Problem to work on
Search the data below for "This" and report how many lines contain it, with no other text.
── Record extracts ──
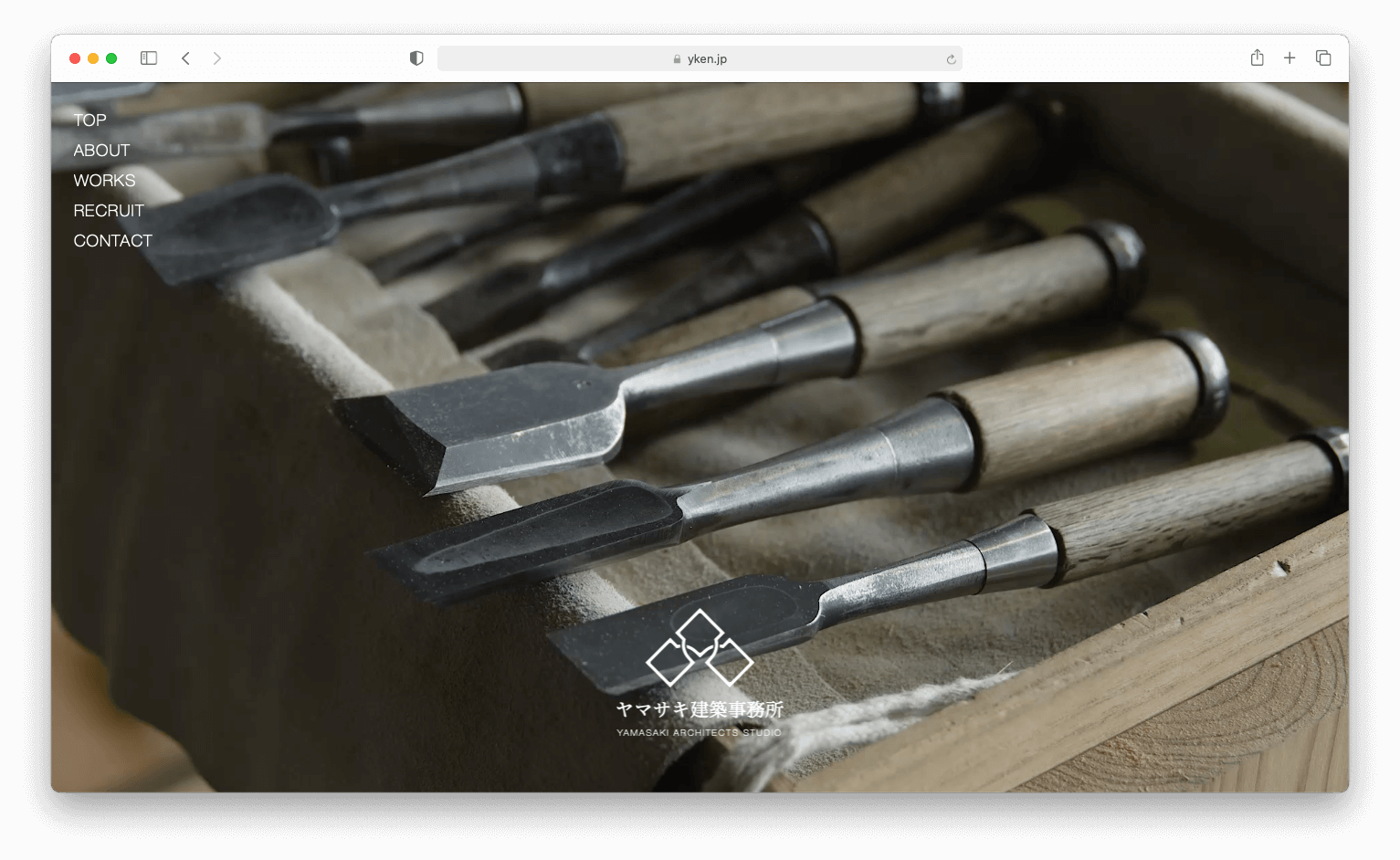
Task: Close the Safari window with red button
Action: 75,58
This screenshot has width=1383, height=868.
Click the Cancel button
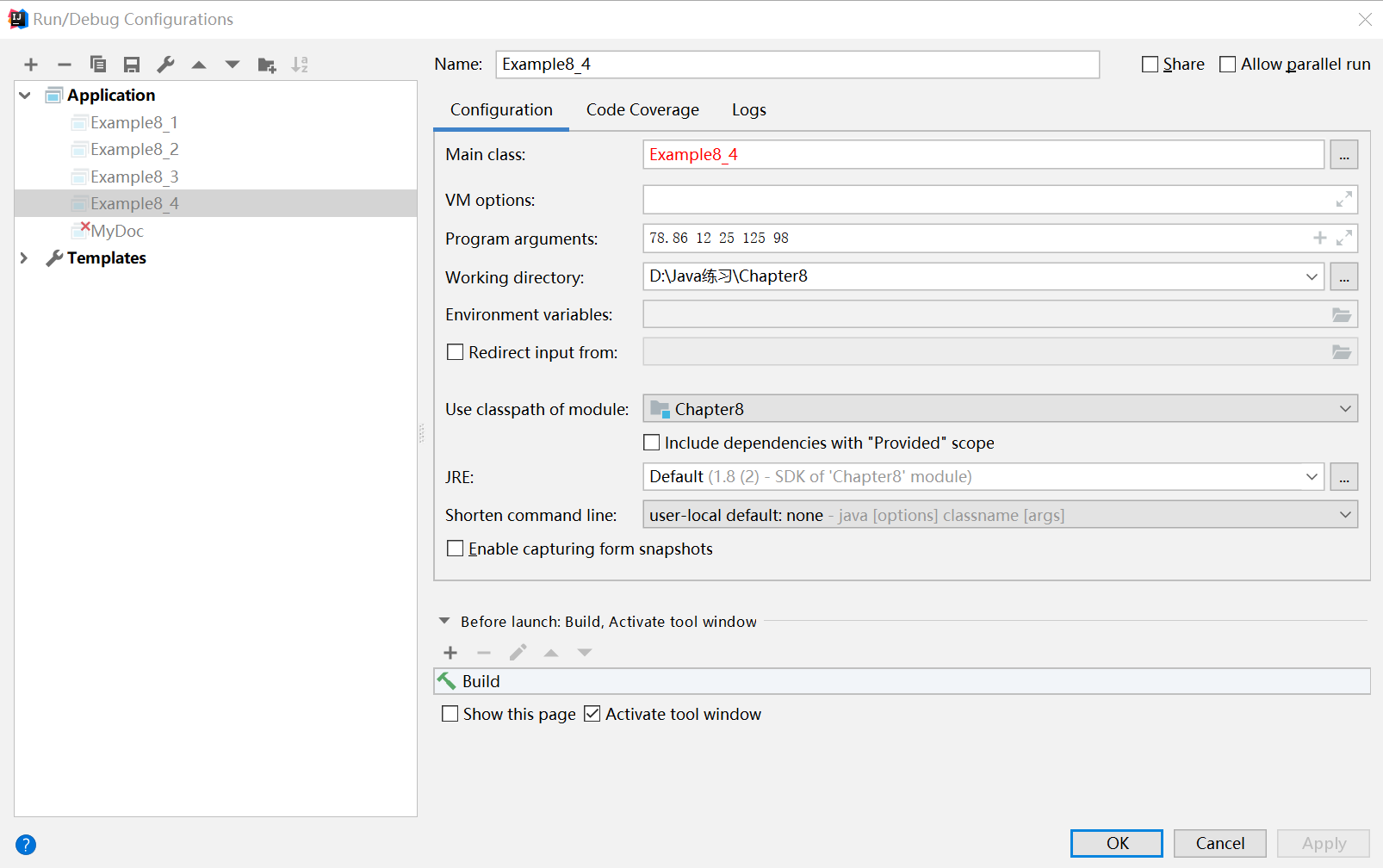click(x=1219, y=843)
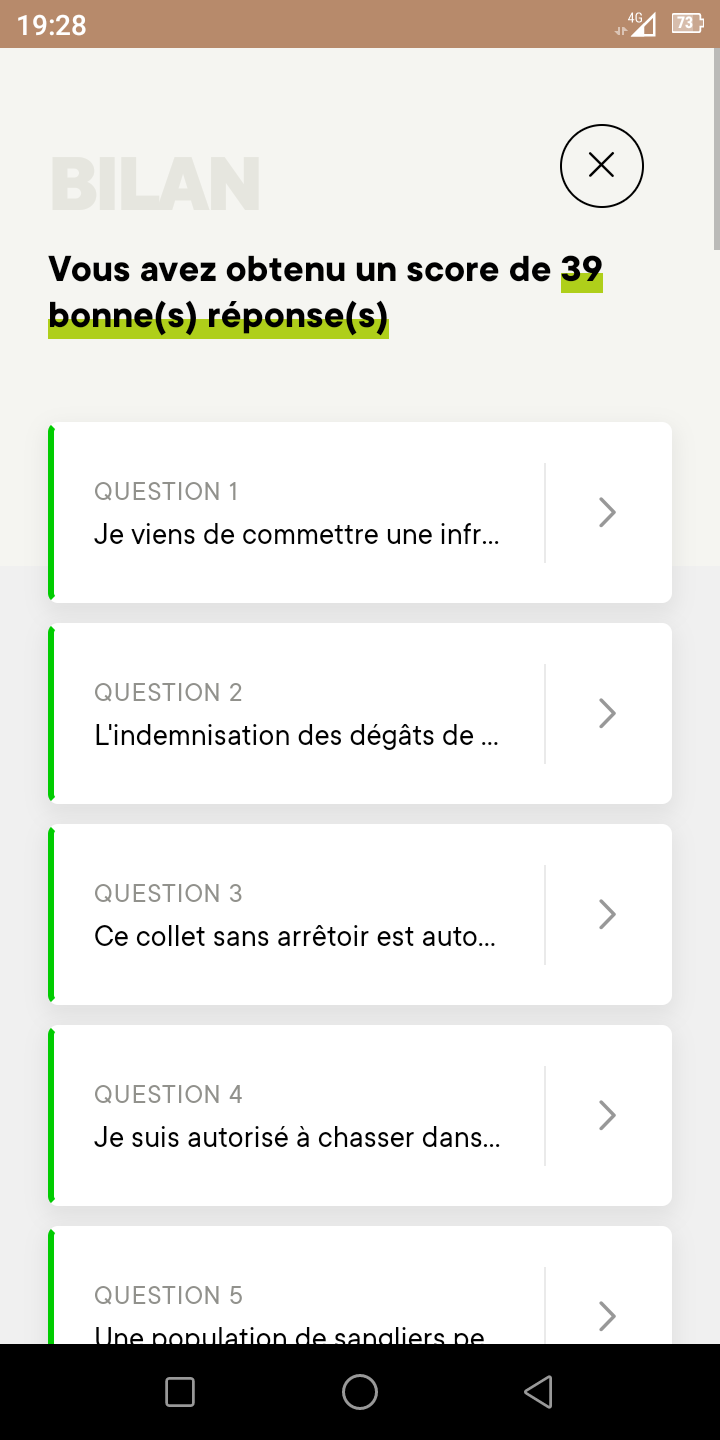Expand Question 4 chevron arrow

(x=606, y=1116)
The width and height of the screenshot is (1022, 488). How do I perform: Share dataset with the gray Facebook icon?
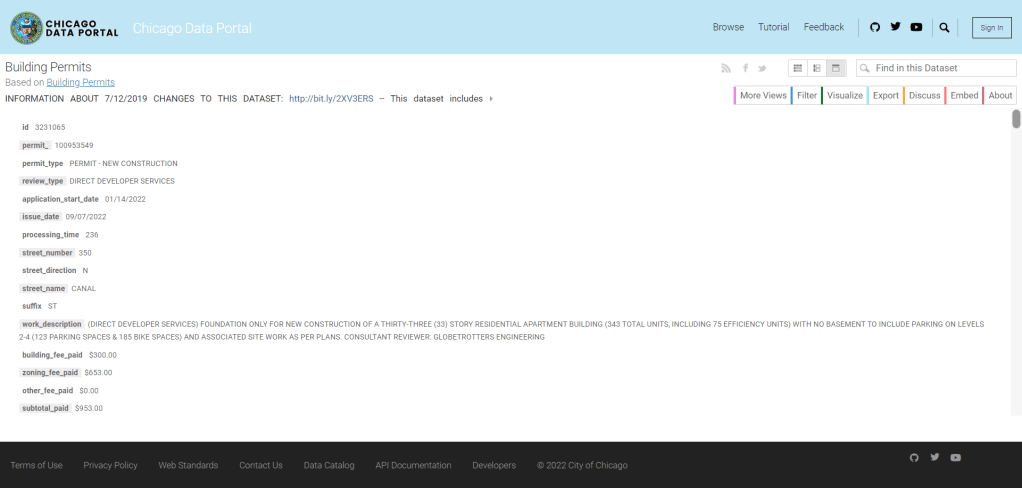pos(745,68)
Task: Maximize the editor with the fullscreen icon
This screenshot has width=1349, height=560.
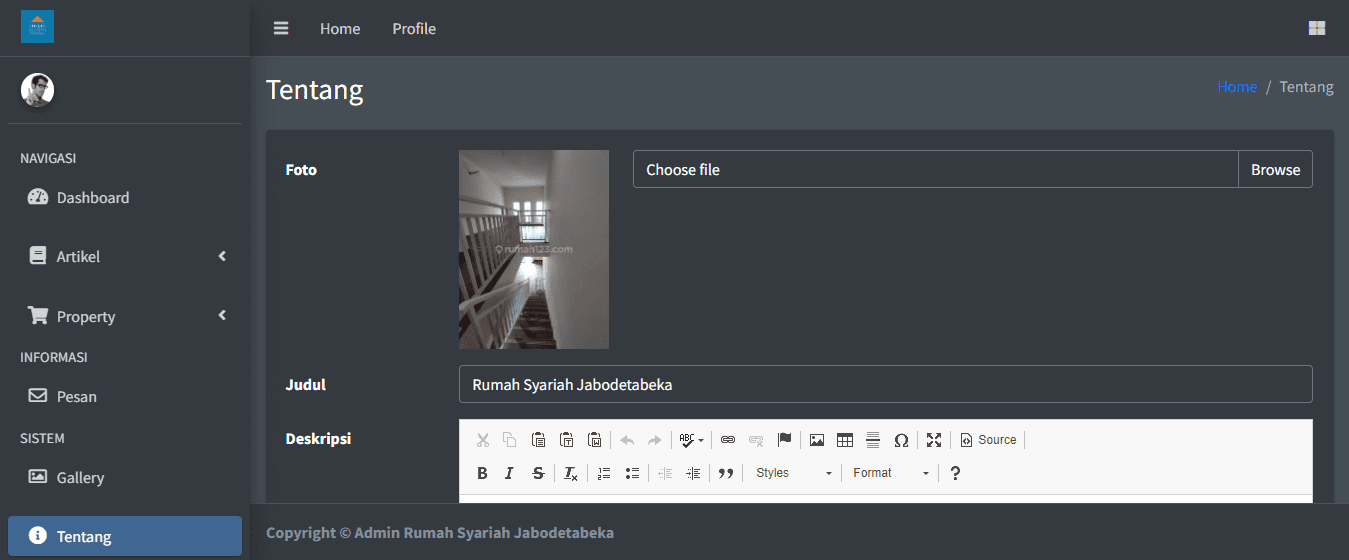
───
Result
2